* Consigne donnée: Pouvez-vous transformer en liste JSON de chaînes les lignes ci-dessous, de celle qui contient "Viewport: 534px width, 378px height." jusqu'à celle qui contient "coord(401,106)" incluse, à raison d'une chaîne par ligne et sans les lignes vides ?

* Lignes affichées:
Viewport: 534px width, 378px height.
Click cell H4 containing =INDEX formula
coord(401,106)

* * *

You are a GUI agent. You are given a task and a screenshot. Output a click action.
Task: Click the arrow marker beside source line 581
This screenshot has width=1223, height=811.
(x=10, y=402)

==

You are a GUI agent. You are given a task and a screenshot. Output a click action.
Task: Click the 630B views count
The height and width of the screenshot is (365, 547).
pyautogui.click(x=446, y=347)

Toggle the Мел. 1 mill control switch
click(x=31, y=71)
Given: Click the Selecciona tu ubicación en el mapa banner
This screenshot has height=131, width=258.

* Résultat final:
[
  "Viewport: 534px width, 378px height.",
  "Click cell H4 containing =INDEX formula",
  "coord(401,106)"
]